Key Laboratory of Analysis and Detection for Food Safety (MOE & Fujian Province), Collaborative Innovation Center of Detection Technology for Haixi Food Safety and Products (Fujian Province), Institute of Nanomedicine and Nanobiosensing, Department of Chemistry, Fuzhou University, Fuzhou 350116, PR China.
Institute of Environmental and Analytical Science, School of Chemistry and Chemical Engineering, Henan University, Kaifeng 475004, Henan, PR China.
Anal Chim Acta. 2017 Apr 29;964:67-73. doi: 10.1016/j.aca.2017.02.004. Epub 2017 Feb 20.
Methods based on nanostructures have been developed for potentiometric immunosensors, but most involve low sensitivity or weak signal output and are unsuitable for routine use in diagnosis. Herein, we devise an in-situ signal-amplification strategy for enhanced electrical readout of potentiometric immunosensor toward target prostate-specific antigen (PSA, one kind of cancer biomarkers), based on polyion oligonucleotide-labeled gold nanoparticles (AuNPs). To decrease the background signal, monoclonal anti-human PSA capture antibody was covalently conjugated onto an activated glassy carbon electrode via typical carbodiimide coupling. AuNPs heavily functionalized with the polyion oligonucleotides and polyclonal anti-PSA detection antibodies (pAb-AuNP-DNA) were utilized as the signal-generation nanotags. In the presence of target PSA, a sandwich-type immunoreaction was executed between capture antibody and detection antibody on the electrode. The detectable signal derived from the shift in the electric potential as a result of the change in the surface charge before and after the antigen-antibody reaction. With target PSA increased, the captured pAb-AuNP-DNA to the electrode accompanying detection antibody increased, thereby resulting in the change of the electrode potential. Due to numerous polyion oligonucleotides with the negative charge, the signal readout amplified. Under the optimal conditions, the shift in the output potential was proportional to the logarithm of target PSA concentration and displayed a dynamic linear range from 0.05 to 20 ng mL with a detection limit of 13.6 pg mL. An intermediate precision of ≤13.2% was accomplished with the batch-to-batch identification. The selectivity was acceptable. The method accuracy was evaluated for human serum specimens, and gave the consistent results between the potentiometric immunosensor and the referenced enzyme-linked immunosorbent assay (ELISA).

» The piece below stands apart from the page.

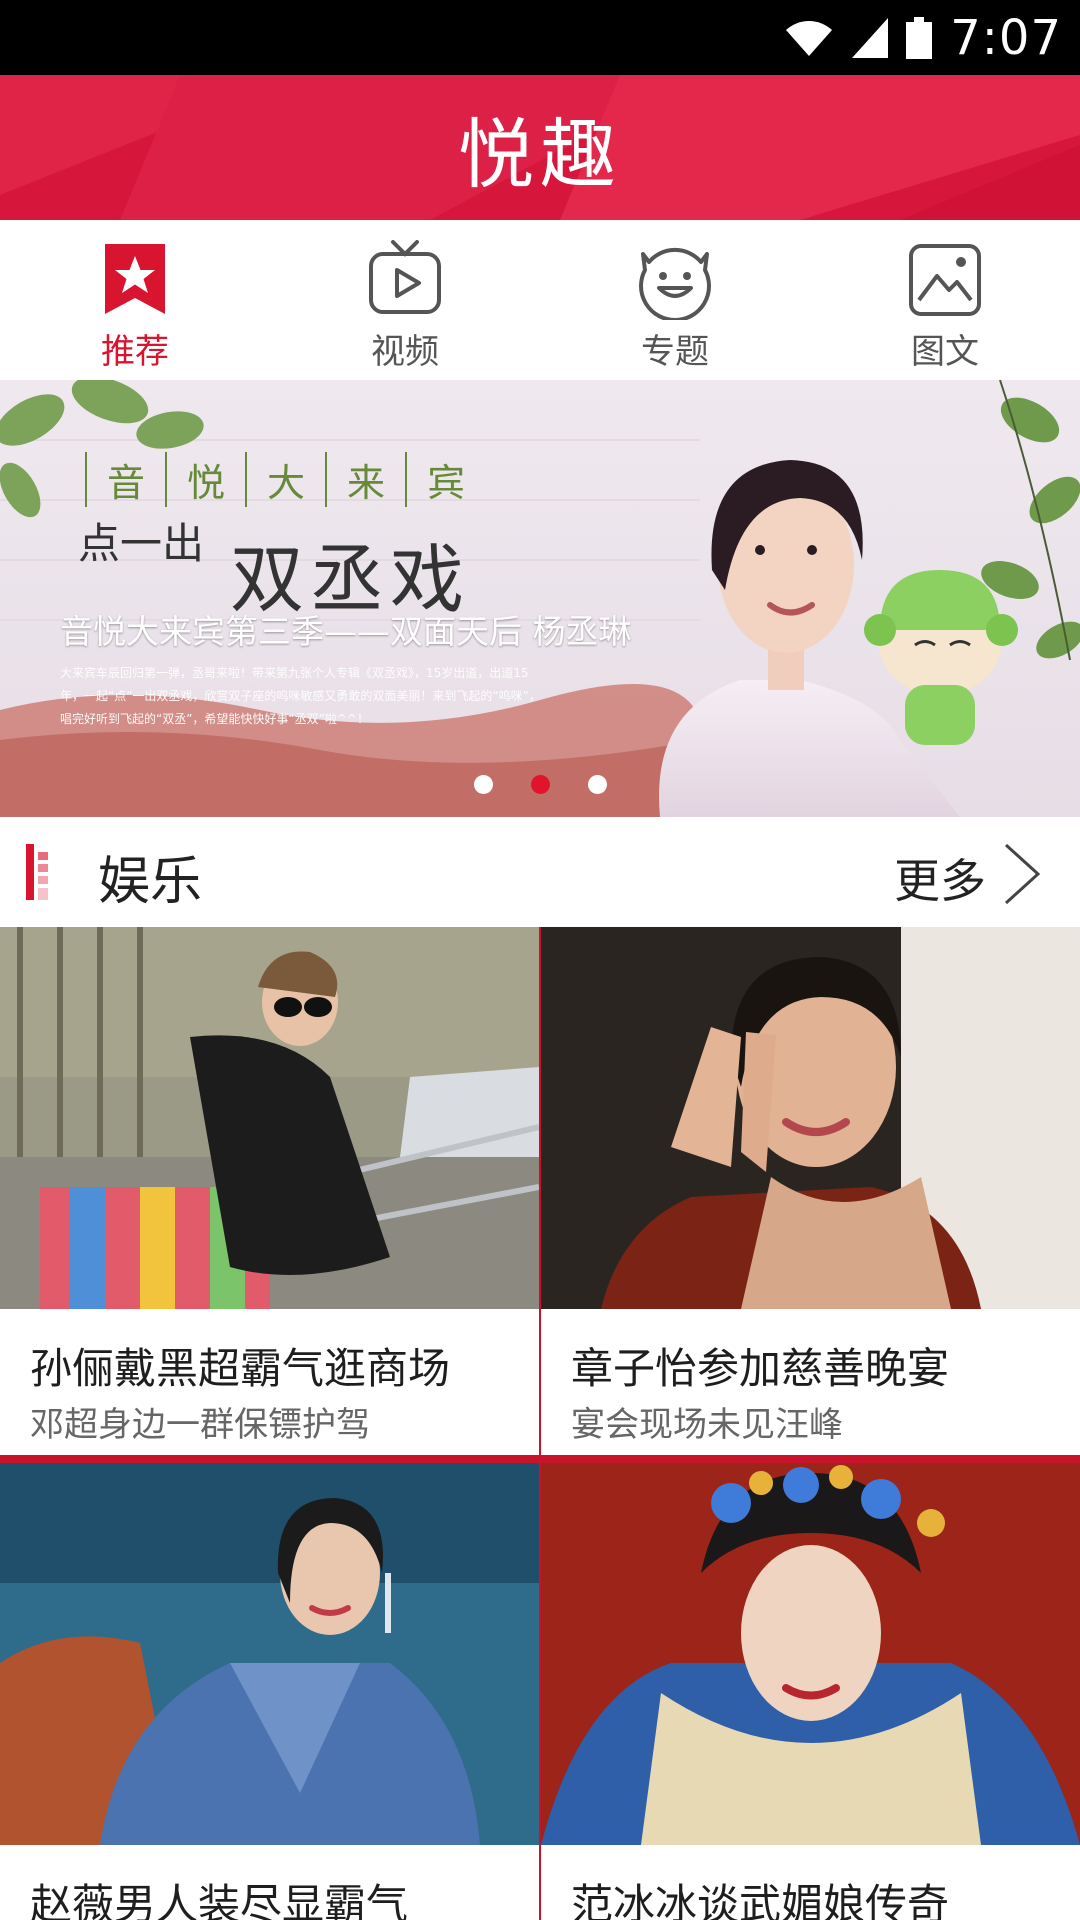 The width and height of the screenshot is (1080, 1920). I want to click on tab-recommend: 推荐, so click(135, 300).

基于纳米结构的方法已被开发用于电势免疫传感器,但大多数方法涉及低灵敏度或弱信号输出,不适合常规用于诊断。在此,我们设计了一种基于聚离子寡核苷酸标记的金纳米粒子(AuNPs)的原位信号放大策略,用于增强对目标前列腺特异性抗原(PSA,一种癌症生物标志物)的电势免疫传感器的电读出。为了降低背景信号,通过典型的碳二亚胺偶联将单克隆抗人 PSA 捕获抗体共价连接到活化的玻碳电极上。AuNPs 被聚离子寡核苷酸和多克隆抗 PSA 检测抗体(pAb-AuNP-DNA)高度功能化,用作信号产生的纳米标签。在存在目标 PSA 的情况下,在电极上执行捕获抗体和检测抗体之间的三明治型免疫反应。检测信号源自抗原-抗体反应前后表面电荷变化引起的电位变化。随着目标 PSA 的增加,与电极结合的捕获 pAb-AuNP-DNA 随检测抗体增加,从而导致电极电位变化。由于带负电荷的聚离子寡核苷酸众多,信号读出被放大。在最佳条件下,输出电位的变化与目标 PSA 浓度的对数成正比,呈现出 0.05 至 20 ng mL 的动态线性范围,检测限为 13.6 pg mL。批间识别的中间精密度≤13.2%。选择性可以接受。该方法用于人血清标本的准确性进行了评估,电势免疫传感器和参考酶联免疫吸附测定(ELISA)之间给出了一致的结果。